Copy out every item below, changing each "Locate" to "Find" and leaving everything else as it is. Leave out the pictures.

Input:
* Start *

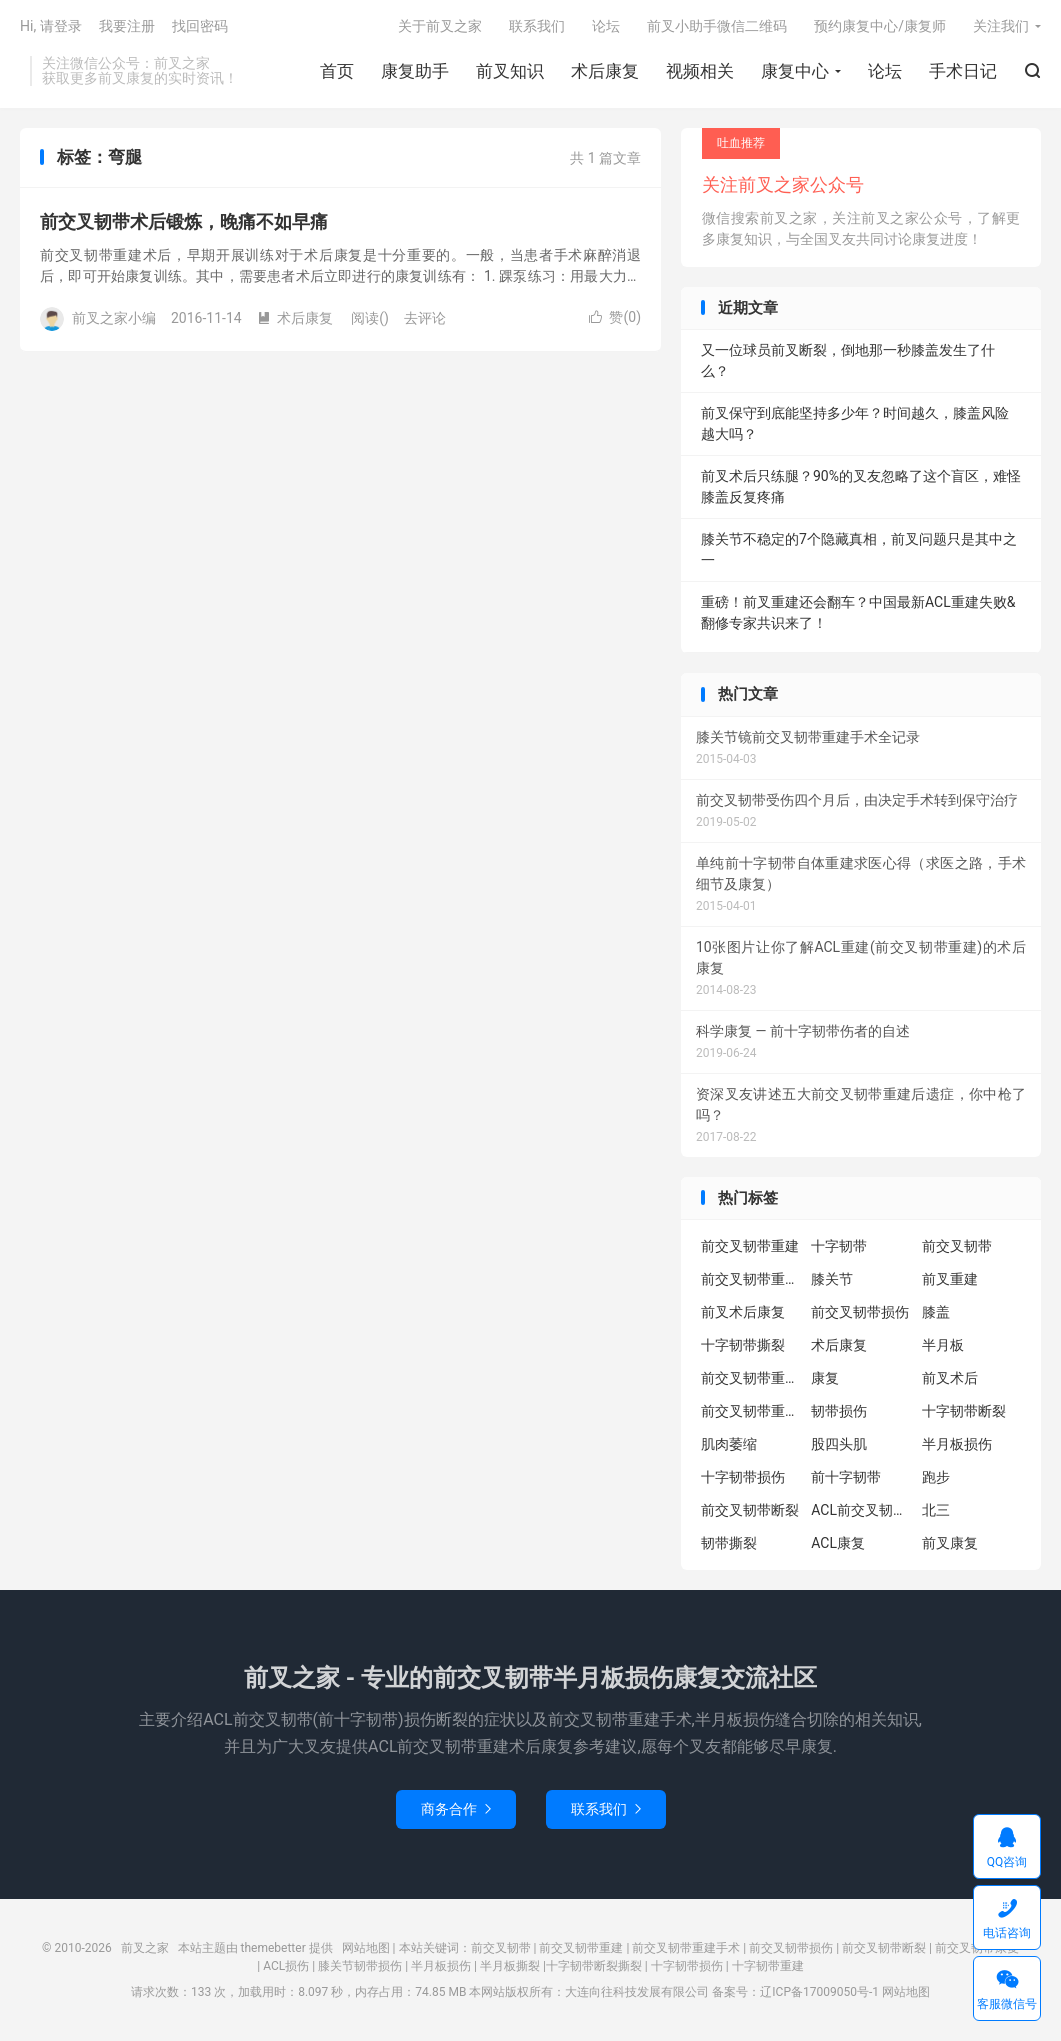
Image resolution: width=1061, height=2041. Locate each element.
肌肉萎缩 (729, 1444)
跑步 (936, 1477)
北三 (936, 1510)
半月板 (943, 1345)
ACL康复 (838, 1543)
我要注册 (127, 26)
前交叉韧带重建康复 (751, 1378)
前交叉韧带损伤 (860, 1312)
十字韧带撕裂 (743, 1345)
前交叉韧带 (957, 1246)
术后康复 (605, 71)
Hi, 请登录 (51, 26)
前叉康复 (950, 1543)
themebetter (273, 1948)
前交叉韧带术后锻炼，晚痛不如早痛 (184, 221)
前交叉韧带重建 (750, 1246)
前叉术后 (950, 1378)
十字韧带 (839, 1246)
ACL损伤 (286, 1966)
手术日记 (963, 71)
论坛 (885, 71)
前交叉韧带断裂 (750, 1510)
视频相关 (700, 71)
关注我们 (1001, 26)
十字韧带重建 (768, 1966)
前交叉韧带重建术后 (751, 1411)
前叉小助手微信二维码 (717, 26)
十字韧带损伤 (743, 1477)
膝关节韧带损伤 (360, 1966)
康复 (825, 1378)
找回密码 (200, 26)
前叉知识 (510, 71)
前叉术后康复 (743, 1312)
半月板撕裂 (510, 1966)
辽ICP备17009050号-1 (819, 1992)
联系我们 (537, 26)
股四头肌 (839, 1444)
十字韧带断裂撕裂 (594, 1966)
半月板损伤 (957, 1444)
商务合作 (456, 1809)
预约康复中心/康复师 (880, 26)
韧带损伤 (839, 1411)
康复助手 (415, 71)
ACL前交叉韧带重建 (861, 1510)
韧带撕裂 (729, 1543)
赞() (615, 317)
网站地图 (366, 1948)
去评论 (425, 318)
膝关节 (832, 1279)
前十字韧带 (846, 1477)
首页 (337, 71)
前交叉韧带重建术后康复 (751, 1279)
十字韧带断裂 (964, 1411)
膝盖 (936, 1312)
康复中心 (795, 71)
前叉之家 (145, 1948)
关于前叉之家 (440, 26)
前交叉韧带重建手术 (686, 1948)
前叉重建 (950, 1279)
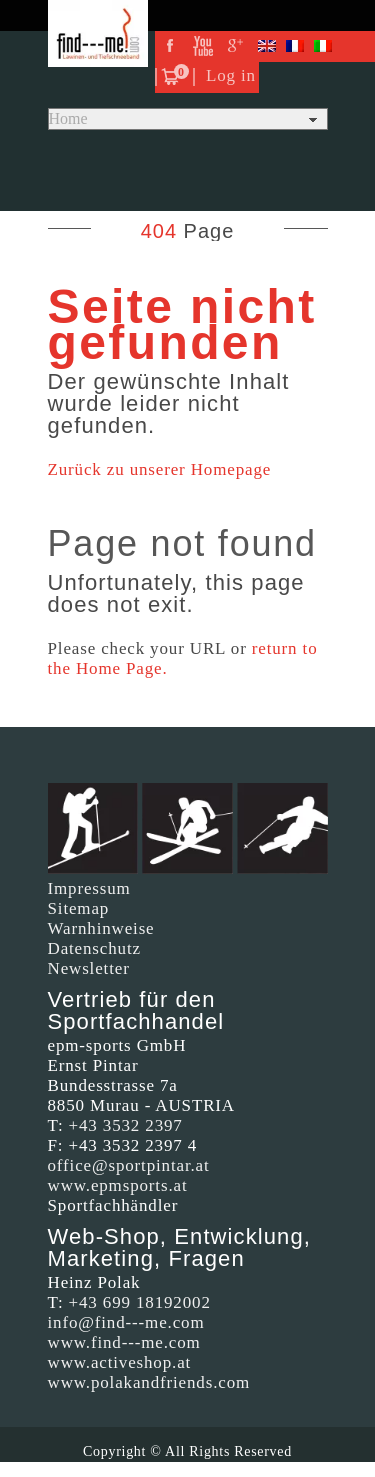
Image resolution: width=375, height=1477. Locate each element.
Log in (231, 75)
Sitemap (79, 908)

* End *

Output:
Image resolution: width=1061, height=2041. Find each element.
肌肉萎缩 (729, 1444)
跑步 (936, 1477)
北三 (936, 1510)
半月板 (943, 1345)
ACL康复 (838, 1543)
我要注册 (127, 26)
前交叉韧带重建康复 (751, 1378)
前交叉韧带损伤 (860, 1312)
十字韧带撕裂 (743, 1345)
前交叉韧带 (957, 1246)
术后康复 (605, 71)
Hi, 请登录 (51, 26)
前叉康复 (950, 1543)
themebetter (273, 1948)
前交叉韧带术后锻炼，晚痛不如早痛 (184, 221)
前交叉韧带重建 (750, 1246)
前叉术后 (950, 1378)
十字韧带 (839, 1246)
ACL损伤 (286, 1966)
手术日记 (963, 71)
论坛 (885, 71)
前交叉韧带断裂 (750, 1510)
视频相关 (700, 71)
关注我们 (1001, 26)
十字韧带重建 (768, 1966)
前交叉韧带重建术后 (751, 1411)
前叉小助手微信二维码 (717, 26)
十字韧带损伤 (743, 1477)
膝关节韧带损伤 (360, 1966)
康复 (825, 1378)
找回密码 (200, 26)
前叉知识 (510, 71)
前叉术后康复 (743, 1312)
半月板撕裂 (510, 1966)
辽ICP备17009050号-1 (819, 1992)
联系我们 (537, 26)
股四头肌 (839, 1444)
十字韧带断裂撕裂 (594, 1966)
半月板损伤 (957, 1444)
商务合作 (456, 1809)
预约康复中心/康复师 (880, 26)
韧带损伤 (839, 1411)
康复助手 (415, 71)
ACL前交叉韧带重建 (861, 1510)
韧带撕裂 (729, 1543)
赞() (615, 317)
网站地图 (366, 1948)
去评论 (425, 318)
膝关节 (832, 1279)
前十字韧带 (846, 1477)
首页 (337, 71)
前交叉韧带重建术后康复 (751, 1279)
十字韧带断裂 (964, 1411)
膝盖 (936, 1312)
康复中心 (795, 71)
前叉之家 (145, 1948)
关于前叉之家 (440, 26)
前交叉韧带重建手术 (686, 1948)
前叉重建 (950, 1279)
Image resolution: width=375, height=1477. Find each element.
Log in (231, 75)
Sitemap (79, 908)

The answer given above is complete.